There are relatively fewer studies of reanalysis comparison and validation for other countries in East Asia, although South Korea and Japan have been included in the global validation study of reanalysis (e.g., [
4]). For South Korea, Han and Kim (2019) compared the reanalysis data of ERA-20cm, ERA-20c, ERA40, and 20CR with the gridded observational data of CRU and GPCC [
25]. Precipitations of CRU and GPCC showed higher correlations in interannual variations compared to reanalysis data and ERA40 was the highest for temperature. As a local-scale study, Xin et al., (2021) evaluated the reproducing performance of precipitation in ERA5-Land and ERA5 reanalysis in urban areas of Guangdong, Hong Kong, and Macau at different time scales of hourly, daily, and monthly [
5]. The reanalysis data reproduced well the spatial distribution and monthly trends of precipitation. However, for the shorter time scales, at hourly and daily, the frequency of precipitation was overestimated. Despite the higher resolution in the ERA5-Land, ERA5 reanalysis was more accurate in representing precipitation due to the absence of an atmospheric model in generating the ERA5-Land reanalysis.
While the climate reanalysis has evolved by improving the quality of input observational data, by enhancing spatial resolution, and by reducing the systematic model biases over the generations, it is still essential to verify the reanalysis data at a regional scale. ERA5, as the most recently produced reanalysis with the highest spatial resolution, was improved from ERA-Interim in the integration of model processes, tangential approximation, and data assimilation in an Integrated Forecast System (IFS) [
8]. However, several previous studies that investigated the applicability of ERA5 in China showed the performance of ERA5 was relatively degraded at high altitude. Zhang et al., (2021) compared reanalysis data of ERA5, JRA55, NCEP1, NCEP2, MERRA, 20CR, and the 40-year global reanalysis dataset released by China Meteorological Administration (CRA40) with the observations after removing urbanization bias in mainland China during 1979–2015 [
16]. The results showed that the surface temperature from JRA55 was better than that from ERA5 and other reanalysis data. Jiao et al., (2021) evaluated precipitations from ERA5 with observations in mainland China by analyzing the annual and seasonal trends and spatial patterns [
26]. ERA5 had good agreements with observations at elevations below 1000 m, but significant differences at elevations above 4000 m. These previous results suggest that the reliability of climate reanalyses needs to be validated in the regional domain at various time scales (e.g., annual and seasonal averages).

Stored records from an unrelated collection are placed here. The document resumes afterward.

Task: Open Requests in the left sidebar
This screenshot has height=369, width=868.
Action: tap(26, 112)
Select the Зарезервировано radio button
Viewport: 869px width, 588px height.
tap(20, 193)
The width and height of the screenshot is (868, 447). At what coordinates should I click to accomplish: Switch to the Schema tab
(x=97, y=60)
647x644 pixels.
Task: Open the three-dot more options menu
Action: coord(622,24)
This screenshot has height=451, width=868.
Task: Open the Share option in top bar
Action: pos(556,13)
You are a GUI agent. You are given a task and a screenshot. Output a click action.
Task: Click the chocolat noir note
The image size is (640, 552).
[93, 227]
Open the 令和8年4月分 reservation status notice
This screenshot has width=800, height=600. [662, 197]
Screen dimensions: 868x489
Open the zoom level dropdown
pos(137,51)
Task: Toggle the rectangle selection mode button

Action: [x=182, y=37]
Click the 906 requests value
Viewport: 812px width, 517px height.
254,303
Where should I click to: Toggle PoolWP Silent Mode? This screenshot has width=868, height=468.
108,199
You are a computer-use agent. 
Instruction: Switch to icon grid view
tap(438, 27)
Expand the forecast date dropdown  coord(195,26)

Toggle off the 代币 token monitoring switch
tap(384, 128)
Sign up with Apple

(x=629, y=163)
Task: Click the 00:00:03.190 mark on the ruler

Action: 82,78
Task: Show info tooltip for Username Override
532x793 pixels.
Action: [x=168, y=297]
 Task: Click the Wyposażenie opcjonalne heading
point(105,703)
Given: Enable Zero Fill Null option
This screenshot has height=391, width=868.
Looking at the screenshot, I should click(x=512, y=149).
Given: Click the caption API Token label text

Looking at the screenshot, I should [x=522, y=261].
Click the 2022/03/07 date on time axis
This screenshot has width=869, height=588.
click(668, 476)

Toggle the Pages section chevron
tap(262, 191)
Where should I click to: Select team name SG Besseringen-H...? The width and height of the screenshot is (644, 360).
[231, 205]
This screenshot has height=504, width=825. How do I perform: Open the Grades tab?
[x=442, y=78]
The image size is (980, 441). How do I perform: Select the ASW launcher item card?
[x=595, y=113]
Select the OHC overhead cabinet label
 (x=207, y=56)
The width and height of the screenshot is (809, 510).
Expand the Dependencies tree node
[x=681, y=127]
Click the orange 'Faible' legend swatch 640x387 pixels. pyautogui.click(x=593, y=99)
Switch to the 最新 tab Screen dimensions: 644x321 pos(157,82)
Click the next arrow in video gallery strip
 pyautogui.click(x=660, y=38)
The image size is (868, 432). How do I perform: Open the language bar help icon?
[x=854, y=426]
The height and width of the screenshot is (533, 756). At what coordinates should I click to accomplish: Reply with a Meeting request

Most previous studies comparing the existing reanalysis data with observation data were conducted for specific countries. In particular, most of the studies in East Asia have focused on China, so, to our knowledge, there are no studies comparing and validating reanalysis data only for the entire EAM region. As mentioned earlier, the EAM is a major source of water for humans, animals, and plants living in the region and, at the same time, the extreme nature of monsoons can cause damage by heavy rain and drought as well as winter storms. As nearly one-fifth of the world’s population lives in the EAM region, the importance of understanding the EAM is paramount. Therefore, for a better understanding of the EAM variability and, thus, improving the monsoon predictability, the use of climate reanalysis evaluated in the EAM region is needed. This study compared and validated representative reanalysis data across the world, which are ERA5 from Europe, NCEP2 from America, and JRA55 from Asia, with station observation data provided by each country, China, North Korea, South Korea, and Japan in the EAM region. By evaluating the performance of the reanalysis data in terms of temporal and spatial associations and differences using the statistical metrics of the parametric and non-parametric correlation coefficients, RMSE, and bias, we suggested the most appropriate reanalysis data for the EAM region. In addition, the potential geographical factors for the systematic biases found in the reanalysis data were discussed, which could be considered in utilizing the reanalysis data for East Asian studies.
4. Discussion
Among ERA5, NCEP2, and JRA55, ERA5 was selected as the most consistent reanalysis data with observational station data of temperature and precipitation in the EAM region for the forty years of 1981 to 2020 (the thirty years of 1981 to 2010 in China). It may be expected that the most recent reanalysis data would be the best due to their high spatio-temporal resolutions, improved assimilations, and an advanced numerical model. However, prior studies comparing and validating reanalyses with observations suggested that ERA5 may have some discrepancies with observations, especially in the high altitudes. For instance, Zhang et al., (2021) compared the various reanalysis data, including ERA5, JRA55, NCEP1, NCEP2, MERRA, 20CR, and CRA40, with urbanization bias-corrected observations in mainland China for the period of 1979–2015 [
6]. The results revealed that Pearson correlation coefficients and standard deviation ratio values of temperature from ERA5 at high altitudes above 1500 m were lower than those from JRA55 and CRA40. The uncertainties in ERA5 were also found in a study comparing ERA5 precipitation data with gridded station observations in mainland China for the period of 1979–2018 [
26]. The results showed good agreement between ERA5 and observations in the elevations below 1000 m, but significant differences in the regions of elevations above 4000 m. These results could be confirmed in our study as well. In
Figure 8a,b, ERA5 best stations dominated in the coastal regions of China, supported by [
8], and the relatively lower elevations in other countries. As our study region does not include the high elevated regions of western China, ERA5 could outperform JRA55 and NCEP2 in the EAM region, in contrast to the previous studies on the entirety of China.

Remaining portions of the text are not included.